(EXTRACT Opens)

On 28 June 2011, he was elected Secretary-General of the International Maritime Organization. This appointment was confirmed on 1 December 2011 and he became the eighth Secretary-General of the IMO. He began his term as Secretary-General on 1 January 2012.

In July 2012, in response to the Costa Concordia disaster, he stated that the IMO needed to seriously consider the lessons to be learnt [from the accident] and, if necessary, re-reexamine the requirements on the safety of large passenger ships.
In September 2012, he argued for enhanced safety regulations for passenger shipping in the maritime industry. In June 2013, in Oslo, he advised audiences of the IMO development of the Polar Code.

In 2015, he stated clearly that the IMO must help prevent migrants from being sent to unsafe ports, specifically in the Mediterranean. In 2015, Sekimizu also said that shippers should not be responsible for capping their environmental emissions. In April 2015, he welcomed Zambia as the newest IMO member State.

Seikimizu served as Secretary-General until 31 December 2015. He was succeeded on 1 January 2016 by Kitack Lim. On his retirement from the IMO at the end of 2015, he was the last Japanese official to lead a UN specialised agency until the appointment of Masahiko Metoki to the Universal Postal Union in 2022.

In 2016, following his retirement he received the International Maritime Prize for his contributions at IMO.

==Personal life==
He is married, with a daughter, son and two grand-daughters.

(EXTRACT Closes)
(PROVIDED RECORDS Opens)

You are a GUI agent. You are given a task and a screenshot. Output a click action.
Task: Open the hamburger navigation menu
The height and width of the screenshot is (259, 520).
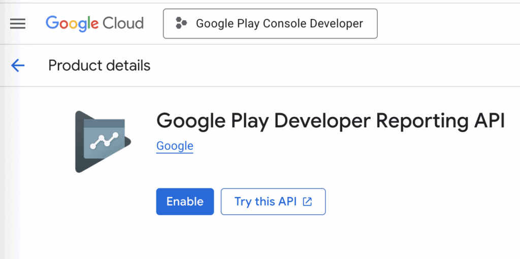point(18,23)
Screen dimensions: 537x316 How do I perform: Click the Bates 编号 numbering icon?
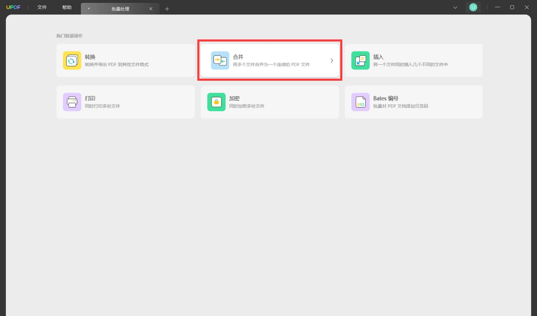pos(360,102)
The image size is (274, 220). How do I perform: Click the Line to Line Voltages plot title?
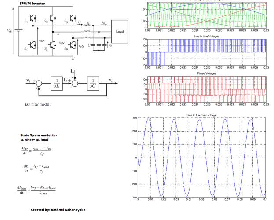pyautogui.click(x=206, y=37)
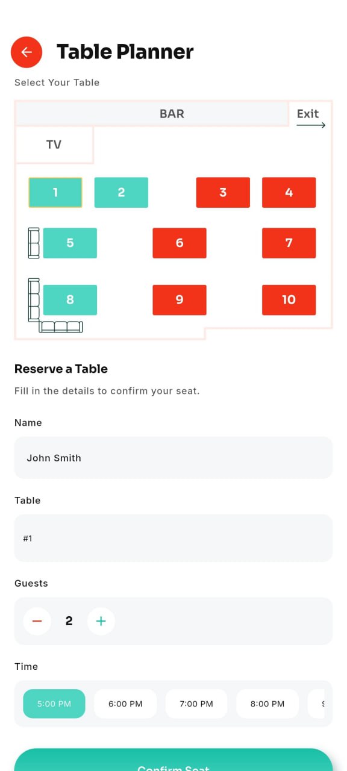This screenshot has width=347, height=771.
Task: Click table 6 in the middle row
Action: 179,243
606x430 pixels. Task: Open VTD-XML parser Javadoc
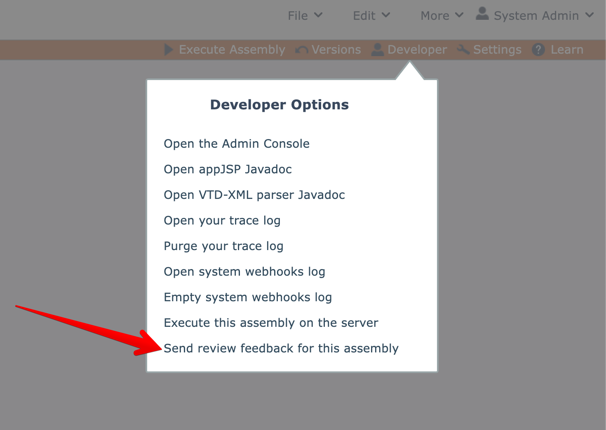(254, 195)
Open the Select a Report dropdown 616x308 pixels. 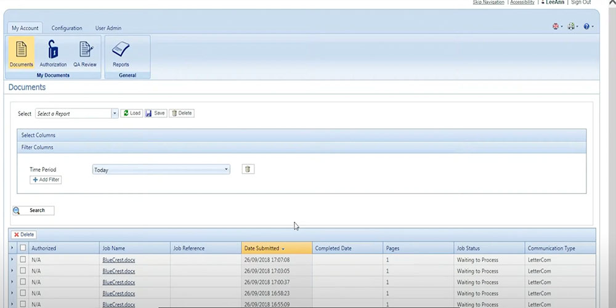[x=115, y=113]
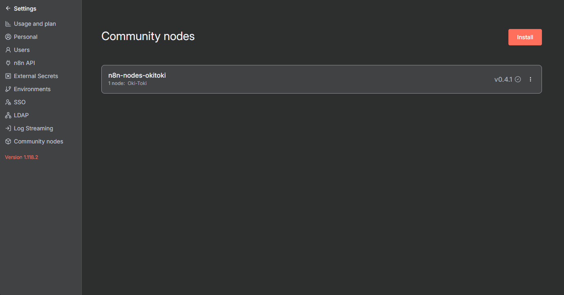Navigate to the LDAP settings page

tap(21, 115)
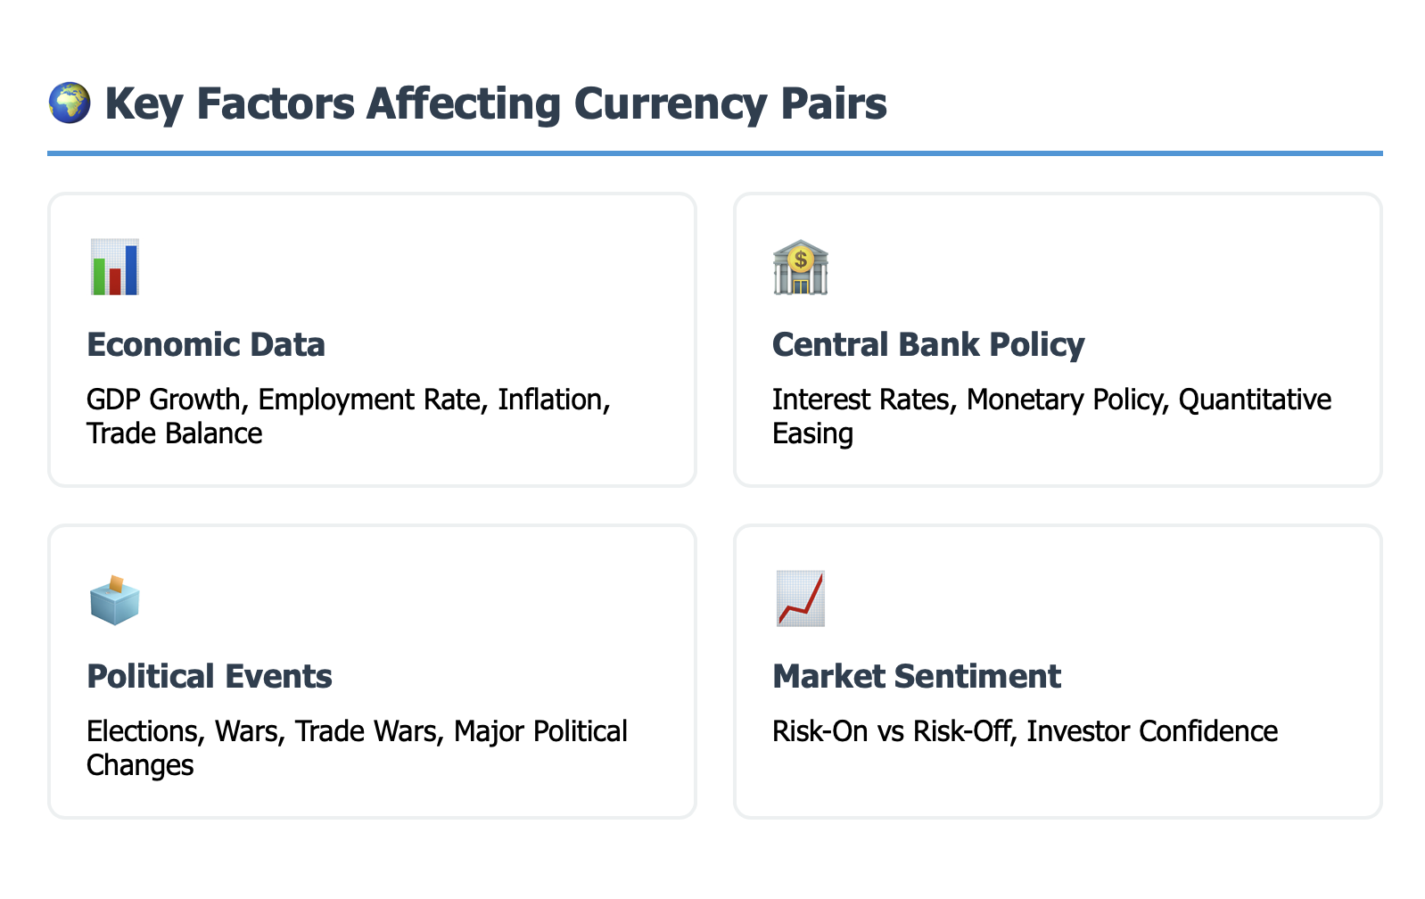Image resolution: width=1425 pixels, height=899 pixels.
Task: Click the blue divider line under title
Action: [714, 153]
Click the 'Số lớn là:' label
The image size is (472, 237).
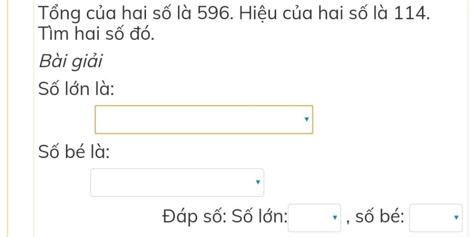point(77,89)
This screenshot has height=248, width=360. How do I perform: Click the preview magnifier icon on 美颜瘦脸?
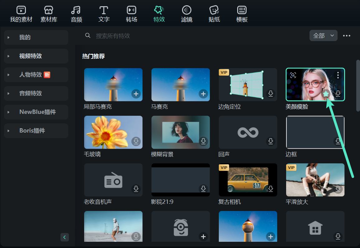[293, 75]

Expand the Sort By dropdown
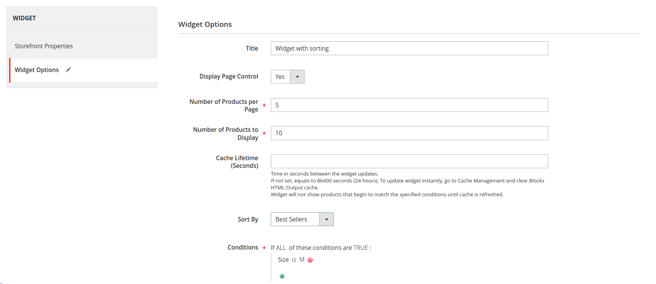pos(302,219)
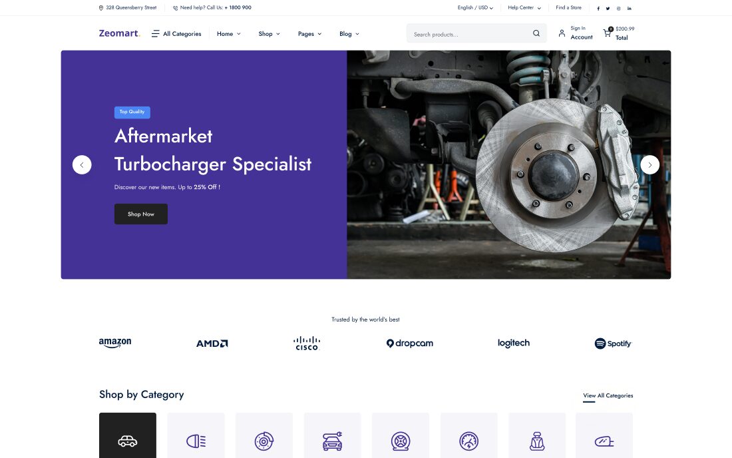The height and width of the screenshot is (458, 732).
Task: Open the All Categories menu
Action: [176, 34]
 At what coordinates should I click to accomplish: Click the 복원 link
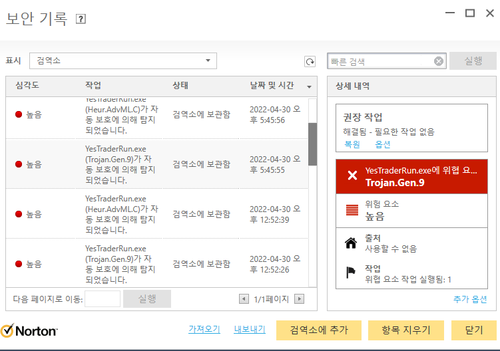(x=352, y=144)
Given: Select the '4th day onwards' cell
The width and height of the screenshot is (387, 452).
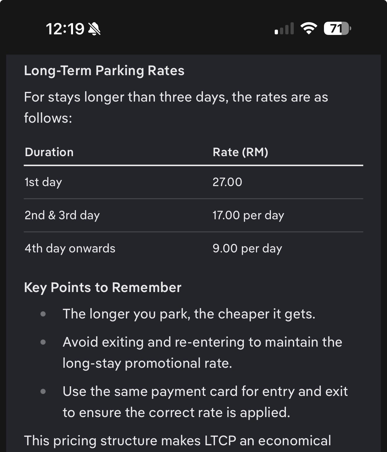Looking at the screenshot, I should click(x=70, y=248).
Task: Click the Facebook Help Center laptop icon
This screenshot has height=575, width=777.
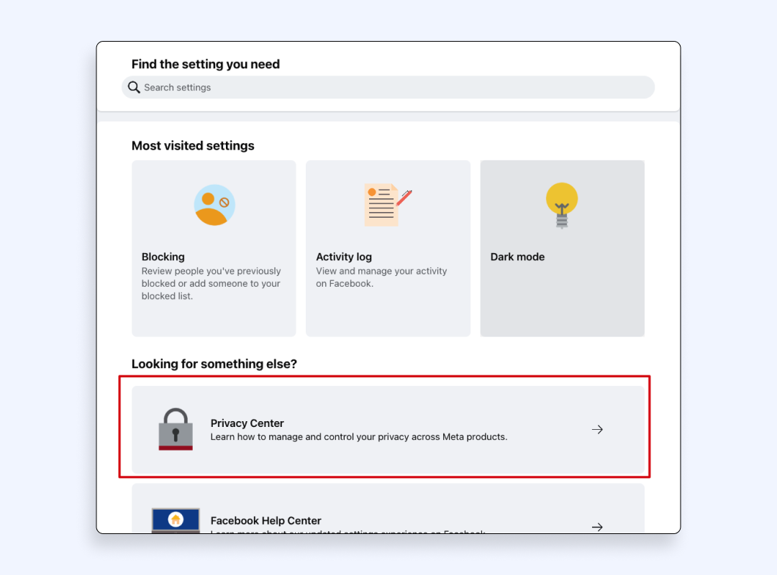Action: tap(176, 521)
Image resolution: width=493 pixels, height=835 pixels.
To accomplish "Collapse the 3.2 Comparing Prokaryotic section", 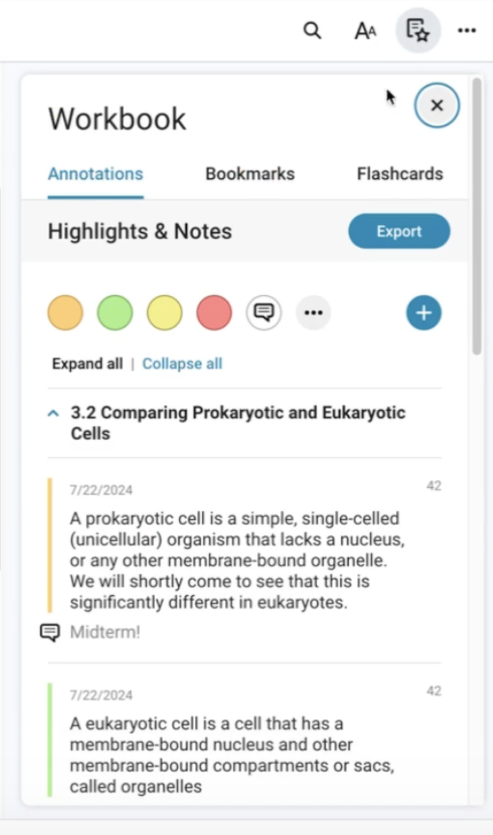I will (54, 414).
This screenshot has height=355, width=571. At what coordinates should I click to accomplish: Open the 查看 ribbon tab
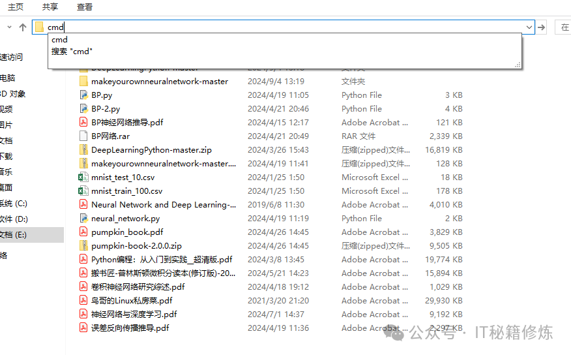(x=85, y=7)
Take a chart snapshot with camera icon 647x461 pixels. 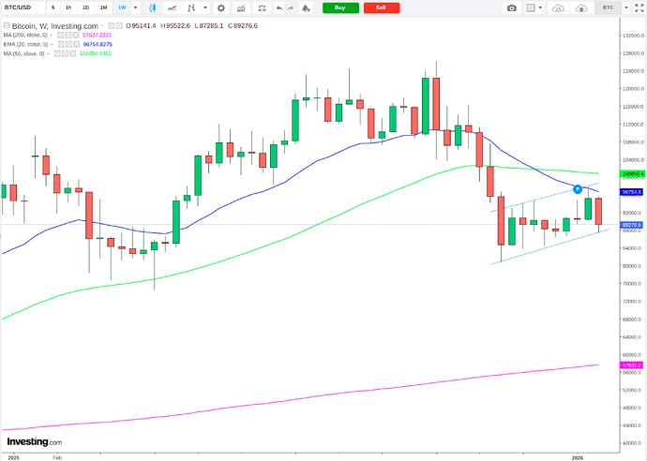[511, 7]
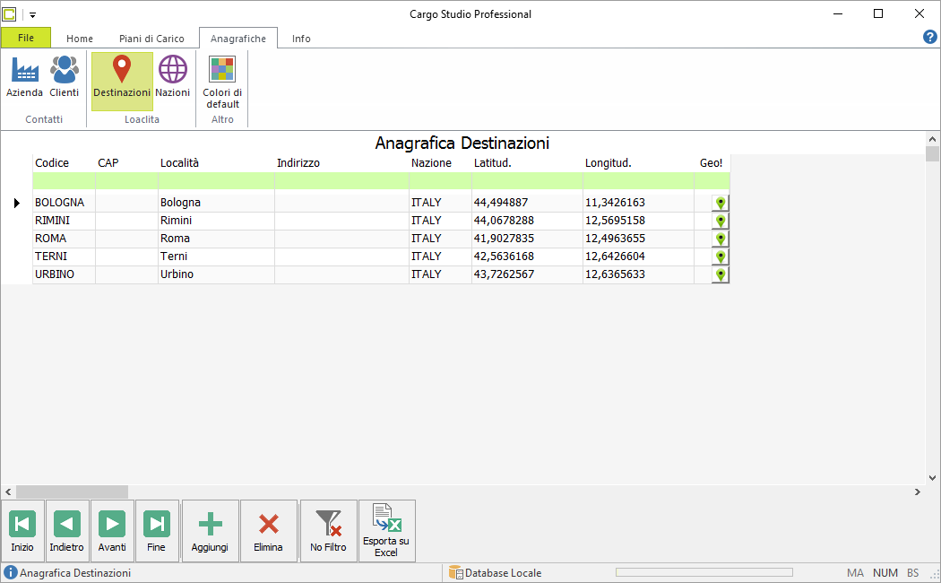Select the ROMA row code cell
The height and width of the screenshot is (583, 941).
tap(64, 239)
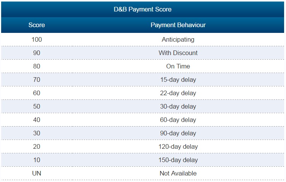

(PROVIDED RECORDS Closes)

EXERCISE REQUIREMENTS: According to the extract on the eighth Secretary-General of the International Maritime Organization, who succeeded him in that post, and on what date? The listing plays no part in what follows.

ANSWER SECTION: Kitack Lim succeeded him on 1 January 2016.